Saturday 9 May 2015

Fish Hook (2014)

Director: Nickolas Duarte
Stars: Ryan DeLuca and Paul Hickert
This film was an official selection at the Phoenix Film Festival in 2015. Here's an index to my reviews of 2015 films.
I'd seen many of the Home Grown Shorts at this year's Phoenix Film Festival before, but Fish Hook was a new one on me and it was the one that I knew I needed to see again. It's a real oddity: a picture that's all about impact, which we feel in our gut far more than we see on the screen because this is as ephemeral as anything I've seen. If you scribble down every fact presented, it'll be a very short list indeed. We only meet two of the three characters in the story; beyond names, we're never told who anyone is or how they connect to anyone else. What happened in the past is skirted around with practised skill; what happens in the present is brutal. None of this really tells us anything at all. Yet, at the same time, we're given such impressions that we believe that we know a whole heck of a lot. We know who all these people are, what they did in the past and why they do what they do in the present. We look at all the things on screen but effectively see the unseen hanging in the air between them and watch it manifest in our minds.

That's clever filmmaking, but we have to wonder if we got the right picture. Perhaps that's the point. The director and co-writer, Nickolas Duarte, may have had a completely different vision of the story than I do or you do. He could make three more films about the same subject from different perspectives, then tie them together into an episodic feature and call it Rashomon. When the credits rolled on the big screen, I had a good idea what was going on but wanted the film to start afresh and let me check my theory. After a second viewing, I'm relatively sure that I have a crystal clear vision of the big picture, but I'm also well aware that it's entirely fashioned from my personal interpretations which could be completely off base. I would recommend this to any university film class as it really ends with an unspoken suggestion that the entire audience should immediately form groups and dissect the film frame by frame to check their own interpretations and figure out what it's really saying.
This makes a synopsis very difficult. The film opens with sinister imagery: drills, saws, blood spurting into a sink. Davey texts Brandon, but Brandon doesn't respond. We watch him not respond, instead taking a glass and balancing it on the edge of a table, playing with it until it inevitably falls. This abstraction sets the stage admirably for the personal conflict to follow. The text was about Mr Mike and Brandon's reaction is to eventually go to see him in his workshop. They talk banalities. Well, Mr Mike does; Brandon keeps his mouth mostly shut, letting the heavy air in between them speak for him. There's more hanging in this air than exists otherwise in the workshop, a sword of Damocles with a fraying thread, a vast shared McGuffin as hard to remove as a fish hook. I know what Mr Mike says to Brandon but I also read its meaning, which is another thing entirely. I don't know if Mr Mike tries to hug him, wrestle him or protect him. There's just so much history here that it's threatening to erupt from Brandon's body and leave him a shell.

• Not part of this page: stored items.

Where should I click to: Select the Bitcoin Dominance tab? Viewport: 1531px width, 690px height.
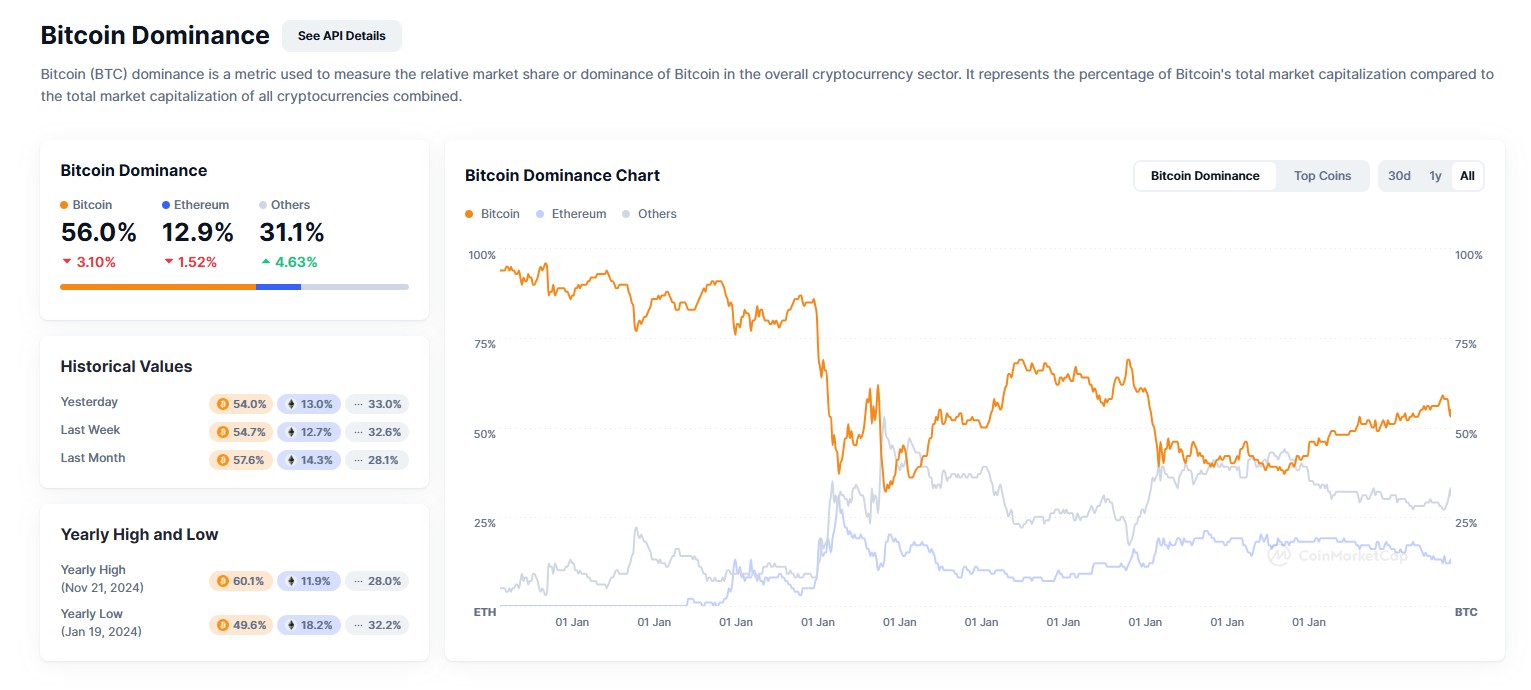coord(1204,175)
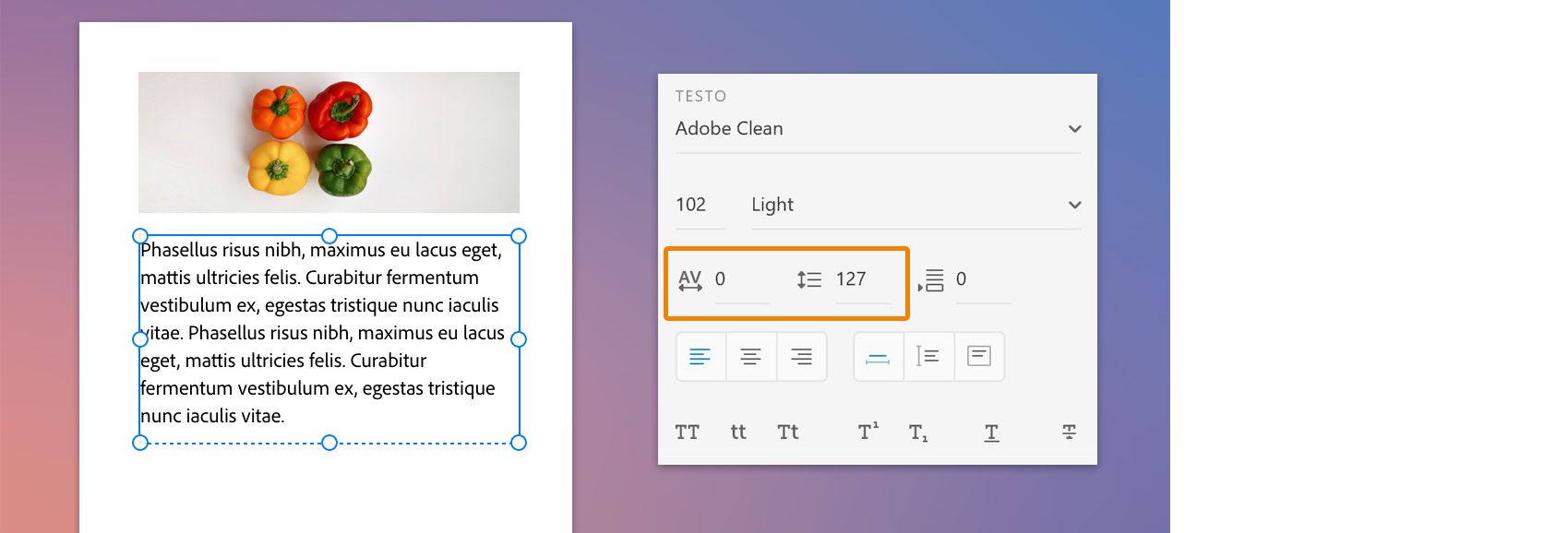Apply superscript formatting
This screenshot has width=1568, height=533.
point(868,432)
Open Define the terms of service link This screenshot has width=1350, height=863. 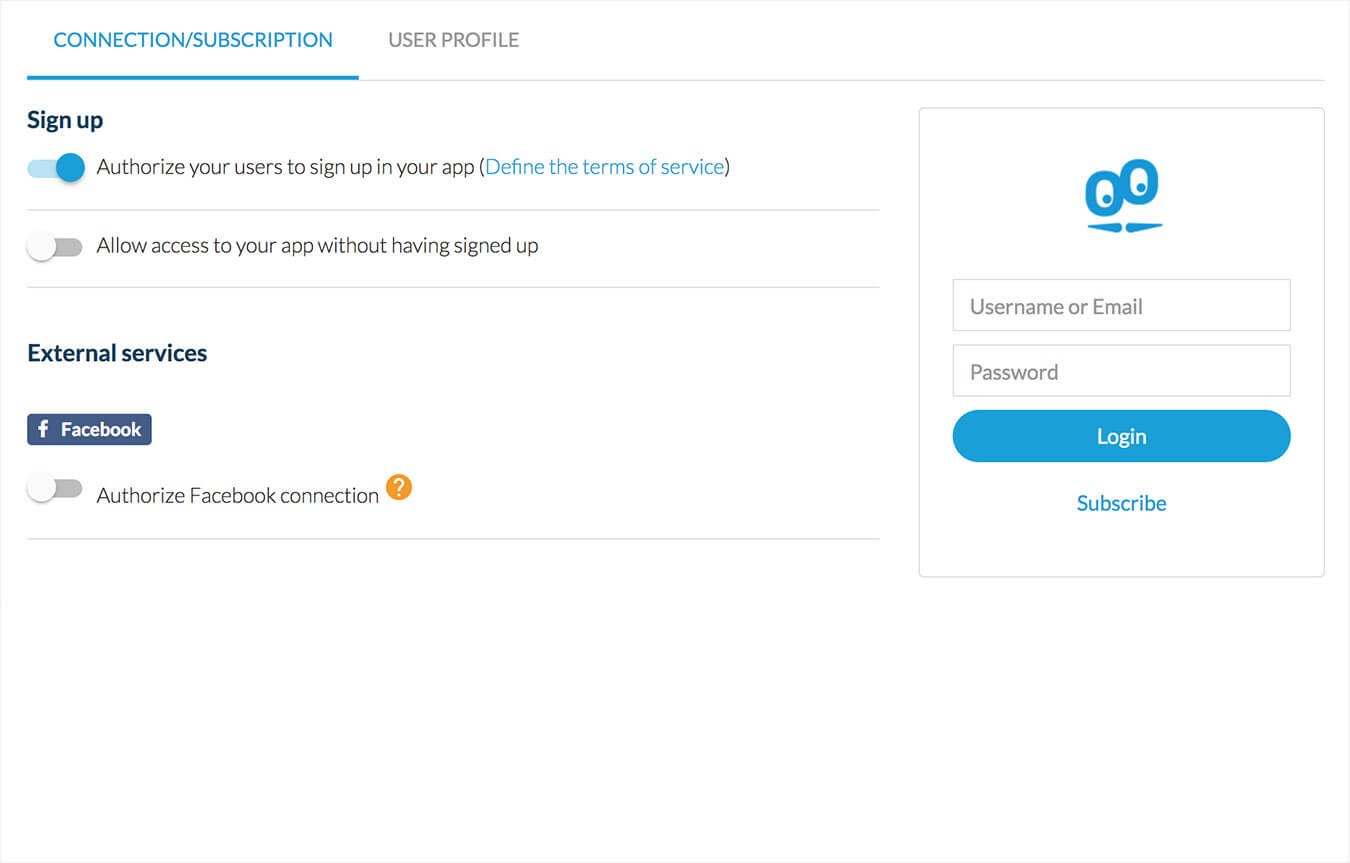tap(604, 167)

And when it does erupt, the sound kicks in beyond the ambience that's been droning quietly behind it all. 'My body is a cage,' sings Daniel Vildosola, who composed the wonderful music that is so relevant that it always had to be original. The cinematography of John Sears keeps the violence as impressionistic as the script, shooting so closely that we see blurs that only occasionally manifest themselves into recognisable clarity. You know, like a fight really is. Ryan DeLuca does a magnificent job as Brandon, screaming at us in silence until Duarte ramps up the volume to eleven. Paul Hickert is almost as good, a sort of Willem Dafoe next door who seems to be one thing but might just be another; even though he has more dialogue, he's still acting mostly with body language, which tells its own story. Once I post this review, I'm going to ping Nickolas Duarte, who wrote the script with Drew Grubich, and ask him what he believes he said. I wonder if it will match what I heard him say.